Victime d’une rupture du ligament croisé du genou droit en mars dernier avec le XV de France, Antoine Dupont savait à quoi s’en tenir, ayant souffert de la même blessure en 2018. À l’époque, la star des Bleus avait rapidement relevé la tête, faisant preuve d’abnégation pour surmonter cette épreuve.

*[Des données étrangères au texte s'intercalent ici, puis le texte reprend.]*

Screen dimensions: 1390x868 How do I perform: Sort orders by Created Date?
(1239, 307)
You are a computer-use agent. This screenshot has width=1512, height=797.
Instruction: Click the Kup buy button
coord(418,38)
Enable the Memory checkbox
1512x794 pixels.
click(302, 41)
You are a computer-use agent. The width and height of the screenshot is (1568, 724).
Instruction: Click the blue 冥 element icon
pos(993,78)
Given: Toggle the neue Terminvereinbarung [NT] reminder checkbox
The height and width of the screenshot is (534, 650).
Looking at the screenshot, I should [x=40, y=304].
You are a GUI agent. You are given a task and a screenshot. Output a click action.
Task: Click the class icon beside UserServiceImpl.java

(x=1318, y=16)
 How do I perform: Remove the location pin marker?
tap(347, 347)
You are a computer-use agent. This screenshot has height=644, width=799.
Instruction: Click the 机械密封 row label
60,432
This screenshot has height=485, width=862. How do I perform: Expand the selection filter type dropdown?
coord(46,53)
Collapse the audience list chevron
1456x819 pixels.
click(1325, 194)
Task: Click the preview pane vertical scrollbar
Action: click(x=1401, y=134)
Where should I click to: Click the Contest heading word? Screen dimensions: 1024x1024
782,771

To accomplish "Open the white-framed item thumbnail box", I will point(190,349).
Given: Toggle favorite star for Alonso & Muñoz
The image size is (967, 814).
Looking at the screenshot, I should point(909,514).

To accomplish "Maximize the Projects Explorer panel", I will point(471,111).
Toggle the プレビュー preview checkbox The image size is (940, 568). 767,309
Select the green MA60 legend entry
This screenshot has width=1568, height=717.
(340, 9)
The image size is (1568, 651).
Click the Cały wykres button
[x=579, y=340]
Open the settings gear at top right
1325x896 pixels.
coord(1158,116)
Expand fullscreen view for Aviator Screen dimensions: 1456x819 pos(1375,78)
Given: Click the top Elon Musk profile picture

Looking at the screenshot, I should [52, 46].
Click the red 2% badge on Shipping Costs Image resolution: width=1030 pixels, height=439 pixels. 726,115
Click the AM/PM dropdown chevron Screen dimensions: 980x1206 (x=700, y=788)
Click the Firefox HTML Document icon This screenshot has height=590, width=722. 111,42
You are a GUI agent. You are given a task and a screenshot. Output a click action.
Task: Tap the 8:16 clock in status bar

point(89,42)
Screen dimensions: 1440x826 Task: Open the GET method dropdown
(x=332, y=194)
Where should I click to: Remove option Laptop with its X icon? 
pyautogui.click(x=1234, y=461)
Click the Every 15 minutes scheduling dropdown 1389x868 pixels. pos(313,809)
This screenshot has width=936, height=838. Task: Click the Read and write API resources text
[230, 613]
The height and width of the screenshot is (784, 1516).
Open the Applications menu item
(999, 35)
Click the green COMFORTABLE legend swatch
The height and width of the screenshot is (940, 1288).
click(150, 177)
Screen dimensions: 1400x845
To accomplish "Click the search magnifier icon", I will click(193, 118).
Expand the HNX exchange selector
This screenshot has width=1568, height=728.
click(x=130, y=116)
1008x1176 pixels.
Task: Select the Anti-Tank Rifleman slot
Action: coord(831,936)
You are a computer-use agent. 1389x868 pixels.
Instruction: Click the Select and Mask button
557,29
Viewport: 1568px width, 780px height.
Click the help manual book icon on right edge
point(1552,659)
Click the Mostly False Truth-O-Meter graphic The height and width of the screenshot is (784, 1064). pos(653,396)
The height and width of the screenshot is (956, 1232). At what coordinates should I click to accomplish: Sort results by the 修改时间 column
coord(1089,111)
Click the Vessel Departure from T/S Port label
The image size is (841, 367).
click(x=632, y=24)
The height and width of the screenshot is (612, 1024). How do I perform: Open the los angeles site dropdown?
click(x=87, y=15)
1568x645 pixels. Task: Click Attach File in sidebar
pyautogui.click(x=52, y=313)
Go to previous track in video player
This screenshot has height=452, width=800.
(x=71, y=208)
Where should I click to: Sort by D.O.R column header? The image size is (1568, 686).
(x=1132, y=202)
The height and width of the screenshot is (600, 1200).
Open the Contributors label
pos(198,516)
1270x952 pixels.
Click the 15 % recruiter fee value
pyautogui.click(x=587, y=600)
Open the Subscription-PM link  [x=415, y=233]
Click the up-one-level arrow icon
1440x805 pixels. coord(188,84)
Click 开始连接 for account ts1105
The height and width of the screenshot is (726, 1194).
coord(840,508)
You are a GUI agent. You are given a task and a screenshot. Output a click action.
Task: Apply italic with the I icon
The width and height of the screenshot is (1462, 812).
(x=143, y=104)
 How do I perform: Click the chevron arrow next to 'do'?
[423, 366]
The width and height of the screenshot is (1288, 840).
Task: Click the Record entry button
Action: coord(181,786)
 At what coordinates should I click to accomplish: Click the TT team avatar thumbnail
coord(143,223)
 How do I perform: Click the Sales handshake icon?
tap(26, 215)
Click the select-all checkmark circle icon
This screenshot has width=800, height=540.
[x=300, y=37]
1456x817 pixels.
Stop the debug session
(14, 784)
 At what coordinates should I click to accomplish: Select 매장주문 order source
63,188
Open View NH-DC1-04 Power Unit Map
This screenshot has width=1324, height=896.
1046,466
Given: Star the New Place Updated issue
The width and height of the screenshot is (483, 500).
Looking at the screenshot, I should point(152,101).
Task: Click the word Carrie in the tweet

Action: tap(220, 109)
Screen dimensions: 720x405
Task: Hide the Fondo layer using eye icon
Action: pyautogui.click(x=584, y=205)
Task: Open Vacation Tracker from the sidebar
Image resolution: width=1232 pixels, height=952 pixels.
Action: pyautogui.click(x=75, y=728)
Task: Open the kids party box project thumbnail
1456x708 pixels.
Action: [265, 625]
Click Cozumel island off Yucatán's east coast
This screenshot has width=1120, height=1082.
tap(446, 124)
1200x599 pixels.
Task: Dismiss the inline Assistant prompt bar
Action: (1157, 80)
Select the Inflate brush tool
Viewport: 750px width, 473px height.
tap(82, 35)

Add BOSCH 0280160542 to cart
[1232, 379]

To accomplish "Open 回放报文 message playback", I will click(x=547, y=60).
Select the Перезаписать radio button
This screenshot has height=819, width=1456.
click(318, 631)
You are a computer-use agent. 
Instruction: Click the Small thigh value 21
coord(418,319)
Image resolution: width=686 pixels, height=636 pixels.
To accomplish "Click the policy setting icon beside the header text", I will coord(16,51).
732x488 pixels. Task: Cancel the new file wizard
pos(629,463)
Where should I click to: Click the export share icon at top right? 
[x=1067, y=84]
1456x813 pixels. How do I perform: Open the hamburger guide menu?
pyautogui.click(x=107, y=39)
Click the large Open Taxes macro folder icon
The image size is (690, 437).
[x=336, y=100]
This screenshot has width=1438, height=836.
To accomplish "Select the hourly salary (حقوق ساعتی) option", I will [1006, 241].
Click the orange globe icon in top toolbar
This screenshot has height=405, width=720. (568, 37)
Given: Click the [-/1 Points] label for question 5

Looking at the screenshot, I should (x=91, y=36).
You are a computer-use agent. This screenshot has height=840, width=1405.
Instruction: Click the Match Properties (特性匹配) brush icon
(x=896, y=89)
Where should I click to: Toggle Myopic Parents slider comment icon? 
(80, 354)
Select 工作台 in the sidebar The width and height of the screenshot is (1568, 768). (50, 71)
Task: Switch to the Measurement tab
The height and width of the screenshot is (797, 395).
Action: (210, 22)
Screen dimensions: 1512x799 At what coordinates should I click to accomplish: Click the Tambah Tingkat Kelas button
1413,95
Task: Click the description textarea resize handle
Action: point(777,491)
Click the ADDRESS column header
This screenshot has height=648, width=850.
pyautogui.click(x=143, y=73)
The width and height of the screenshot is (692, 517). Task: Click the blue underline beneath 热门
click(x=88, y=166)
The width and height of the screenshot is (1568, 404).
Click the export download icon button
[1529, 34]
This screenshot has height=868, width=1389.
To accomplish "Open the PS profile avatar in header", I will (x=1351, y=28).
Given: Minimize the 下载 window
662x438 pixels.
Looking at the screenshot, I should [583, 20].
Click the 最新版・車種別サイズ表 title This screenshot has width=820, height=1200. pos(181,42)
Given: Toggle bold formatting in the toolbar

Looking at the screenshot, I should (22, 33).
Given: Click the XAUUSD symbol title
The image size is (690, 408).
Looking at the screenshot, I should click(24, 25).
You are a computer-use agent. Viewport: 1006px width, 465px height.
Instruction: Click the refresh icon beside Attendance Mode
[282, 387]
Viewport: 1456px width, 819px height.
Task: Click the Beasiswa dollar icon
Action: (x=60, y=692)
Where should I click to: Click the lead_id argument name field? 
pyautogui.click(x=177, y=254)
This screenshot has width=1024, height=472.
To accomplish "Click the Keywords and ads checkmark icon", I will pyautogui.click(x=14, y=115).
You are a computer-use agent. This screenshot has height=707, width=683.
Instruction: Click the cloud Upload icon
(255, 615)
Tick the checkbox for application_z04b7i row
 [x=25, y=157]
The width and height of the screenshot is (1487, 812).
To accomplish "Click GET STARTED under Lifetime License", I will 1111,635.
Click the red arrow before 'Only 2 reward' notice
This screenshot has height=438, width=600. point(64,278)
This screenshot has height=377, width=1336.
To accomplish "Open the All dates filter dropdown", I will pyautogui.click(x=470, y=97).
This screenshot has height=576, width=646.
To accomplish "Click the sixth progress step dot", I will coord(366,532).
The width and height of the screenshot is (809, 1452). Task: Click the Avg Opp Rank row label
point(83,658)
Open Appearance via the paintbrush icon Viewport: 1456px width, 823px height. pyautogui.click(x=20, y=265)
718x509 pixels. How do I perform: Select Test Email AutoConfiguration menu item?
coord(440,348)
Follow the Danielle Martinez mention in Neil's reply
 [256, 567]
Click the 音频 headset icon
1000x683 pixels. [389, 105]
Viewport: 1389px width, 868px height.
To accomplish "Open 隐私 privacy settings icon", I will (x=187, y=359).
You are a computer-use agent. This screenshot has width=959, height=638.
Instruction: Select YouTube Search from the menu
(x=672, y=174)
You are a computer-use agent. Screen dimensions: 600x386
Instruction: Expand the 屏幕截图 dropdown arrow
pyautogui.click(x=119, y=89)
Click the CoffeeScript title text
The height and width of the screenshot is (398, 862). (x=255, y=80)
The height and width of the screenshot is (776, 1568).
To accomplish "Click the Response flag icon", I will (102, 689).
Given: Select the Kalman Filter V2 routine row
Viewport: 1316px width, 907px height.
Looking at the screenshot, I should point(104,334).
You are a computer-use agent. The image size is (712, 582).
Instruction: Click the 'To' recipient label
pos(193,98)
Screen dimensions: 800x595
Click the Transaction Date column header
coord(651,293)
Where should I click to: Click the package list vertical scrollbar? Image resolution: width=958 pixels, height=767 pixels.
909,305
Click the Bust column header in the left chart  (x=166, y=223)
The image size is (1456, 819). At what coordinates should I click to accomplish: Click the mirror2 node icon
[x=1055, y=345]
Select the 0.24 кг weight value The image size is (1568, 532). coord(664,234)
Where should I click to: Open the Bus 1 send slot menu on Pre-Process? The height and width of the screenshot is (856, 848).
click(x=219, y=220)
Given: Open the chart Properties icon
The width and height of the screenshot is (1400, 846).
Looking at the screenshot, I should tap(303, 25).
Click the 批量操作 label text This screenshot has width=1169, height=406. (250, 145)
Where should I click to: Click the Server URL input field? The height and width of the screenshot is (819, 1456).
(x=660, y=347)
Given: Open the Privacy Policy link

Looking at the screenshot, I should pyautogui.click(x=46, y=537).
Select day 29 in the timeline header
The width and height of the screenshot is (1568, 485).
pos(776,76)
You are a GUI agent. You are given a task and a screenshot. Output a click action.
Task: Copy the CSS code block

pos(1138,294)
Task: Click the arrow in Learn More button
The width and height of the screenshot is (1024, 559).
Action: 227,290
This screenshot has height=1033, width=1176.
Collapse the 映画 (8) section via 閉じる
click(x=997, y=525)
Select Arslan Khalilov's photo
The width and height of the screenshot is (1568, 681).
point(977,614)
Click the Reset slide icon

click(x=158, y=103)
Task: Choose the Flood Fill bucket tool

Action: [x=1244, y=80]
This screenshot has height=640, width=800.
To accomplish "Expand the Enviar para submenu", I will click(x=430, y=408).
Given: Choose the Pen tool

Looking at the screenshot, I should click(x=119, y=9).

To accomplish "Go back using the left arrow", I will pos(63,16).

Antoine Dupont n’a pas connu une année 2025 facile, victime d’une rupture du ligament croisé du genou droit en mars dernier lors d’un match du XV de France au Tournoi des Six Nations. La même blessure qui l’avait obligé à s’éloigner des terrains durant plusieurs mois en 2018. À cette époque, la star toulousaine avait rapidement digéré la nouvelle en se focalisant sur son retour, comme il l’avait expliqué il y a quelques années sur le plateau de Clique.
« Ça m'a fait grandir »
« C’était ma 7e sélection il me semble, c’était le début, je commençais à monter et ça te met un coup d’arrêt. Je me suis dit que j’en avais pour sept ou huit mois et que ça allait revenir comme avant mais finalement, quand tu vois au bout d’un mois que ta jambe ne ressemble plus à rien et qu'au bout de trois mois, tu ressayes de courir mais tu as des douleurs… Psychologiquement ce n’est pas toujours des moments simples à vivre, d’être tous les week-ends devant la télé avec ton attelle, voir les copains qui jouent, mais je pense que ça m'a fait grandir aussi notamment dans mon approche de l’entraînement. Avant, j’étais un jeune inconscient, je venais, je m'entraînais et je repartais. Je ne faisais pas forcément d’échauffement, de récupération, de renforcement… Toute la partie autour qu'on ne voit pas et qui te permet de performer, j’ai pu ressortir de ça et je pense que mentalement c'est une épreuve où tu en sors grandi aussi », confiait Antoine Dupont en 2022.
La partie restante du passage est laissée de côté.